# Re: kindle won't turn on



## harlankennedy (Aug 25, 2012)

I have the same problem with my Kindle 3.3 - the charge and then hold power switch for 20-30 seconds usually works, but it seems to be going into this state at least three times a week now.  It is most annoying, since I can't rely on it turning on or waking up, and I don't really want to carry the charging cable with me everywhere.  It almost acts like the battery is dead, but this happens even hours after it had a full charge.

Is anyone else experiencing this problem with this frequency?  I typically put the K into sleep mode or do a full power off when it is not in use.  I don't leave it on even though it uses no power because sometimes I inadvertently hold down the page down key, and I lose my place. 

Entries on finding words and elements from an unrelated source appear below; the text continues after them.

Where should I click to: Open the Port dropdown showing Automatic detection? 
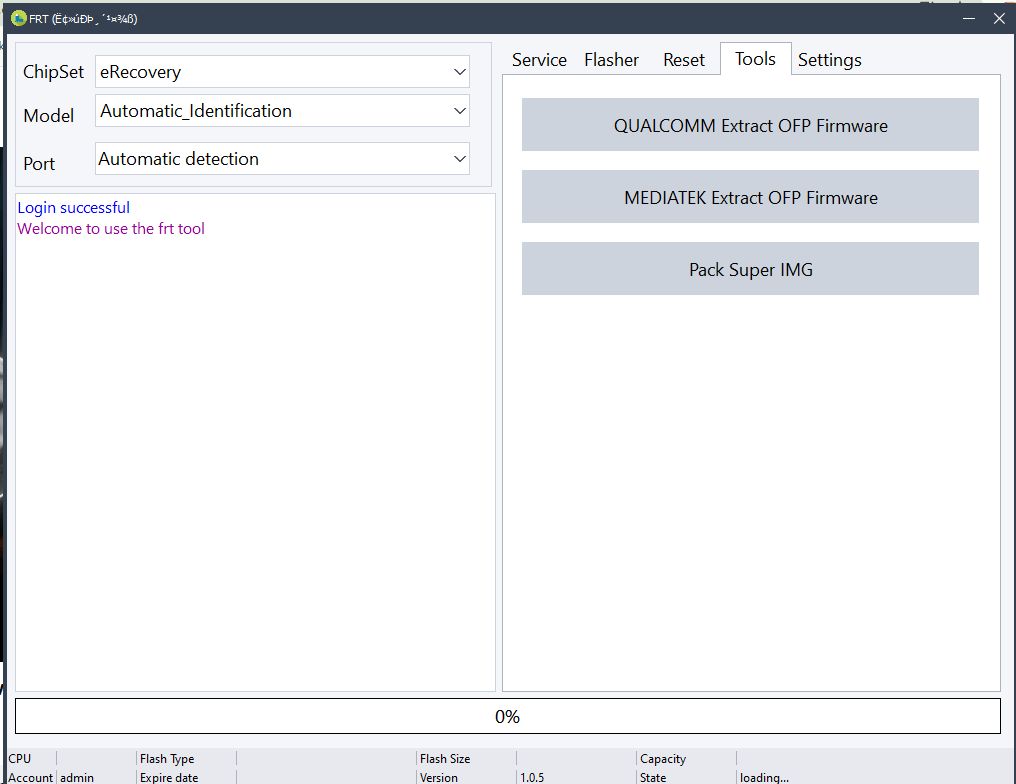(459, 158)
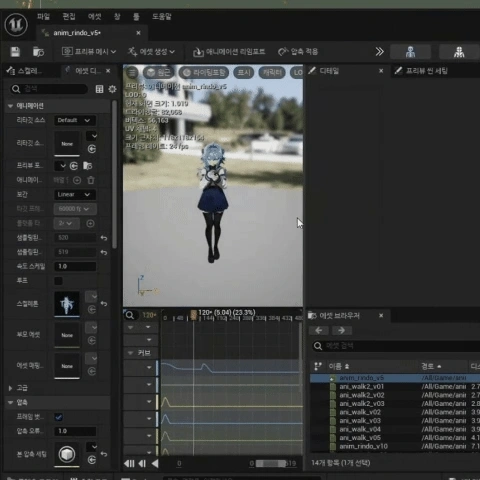Expand the 고급 section
The image size is (480, 480).
point(10,388)
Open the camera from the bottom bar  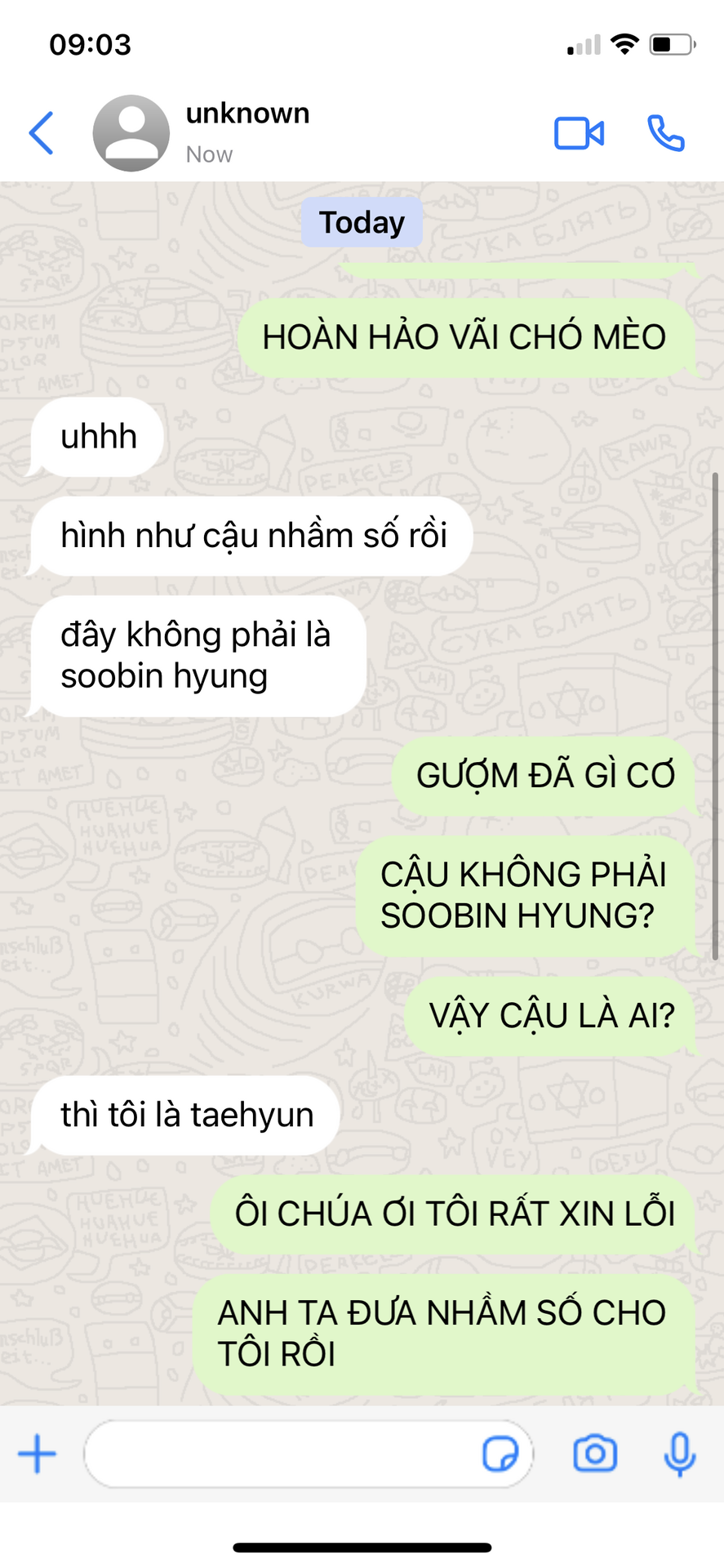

Are there steps I can take to ensure the K will awake?  Any advice would be appreciated.

Thanks.


----------



## Linjeakel (Mar 17, 2010)

If you've been using the hard restart - holding the switch till it fully turns off and then restarting it - and you're sure it's fully charged, there really isn't much else you can do for this problem, though you might like to take a look at the frozen kindle topic in the help thread at the top of this board.

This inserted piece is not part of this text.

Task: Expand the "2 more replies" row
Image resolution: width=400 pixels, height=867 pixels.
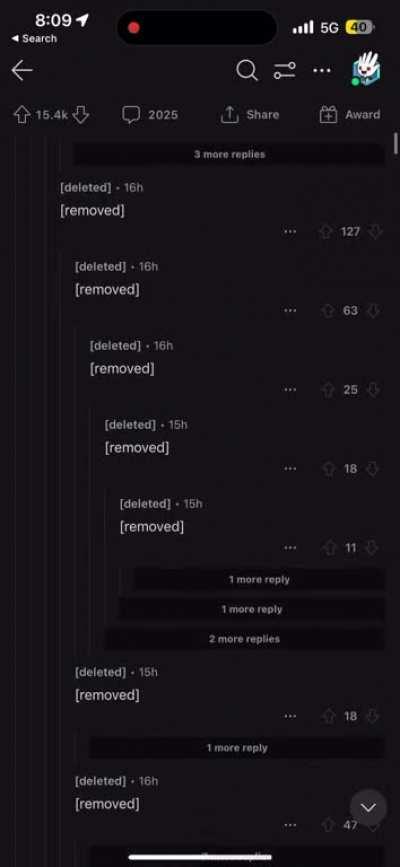Action: [x=244, y=639]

Otherwise, I would say call Kindle Customer Services ( see here for numbers ) and see what they say - it may be time to replace the device. If it's out of warranty they still might do you a good deal on a replacement - occasionally they replace Kindles for free even when out of warranty.

And welcome to Kindleboards!


----------



## Ann in Arlington (Oct 27, 2008)

I split this out as a separate topic since harlan seems to be asking about an eInk problem rather than a Fire problem. . . .don't want people to be confused.

I agree with Linda that the hard restart is pretty much the last resort.  I will note that if the Kindle is quite full -- like over 1000 books -- and, especially if you use collections, the response can be sluggish.  I did finally get to the point where I felt like the thing to do was reset it to factory conditions and then just put on some books, rather than my whole library -- which was around 1300 at that time.  This was last November.  Since then I've basically had zero problems.

Another issue is the battery drain during indexing.  If there's a corrupt book that won't index that will cause your battery to drain faster than expected which means then the device will start acting weird.  If you search on a nonsense word  -- a string of letters you won't find, say "zxcv" -- the search will report if there are any books that are NOT indexed.  If you delete just those that might fix your problems.  Then you can re-download the file and, hopefully, get a clean copy.


----------



## Betsy the Quilter (Oct 27, 2008)

Harlankennedy, please let us know if you've been able to resolve this.

Welcome to KindleBoards!

Betsy


----------



## Trophywife007 (Aug 31, 2009)

Harlankennedy, I had the same issue with my K3.  When it got to the point that it would get stuck during a hard restart and I would have to plug it in (in spite of already having a full battery) to get it to open, I decided to see what my warranty would provide... Square Trade is sending me a shipping box this week.    I normally don't go for extended warranties but I'm very glad I did this time!

Please let us know how your situation gets resolved.


----------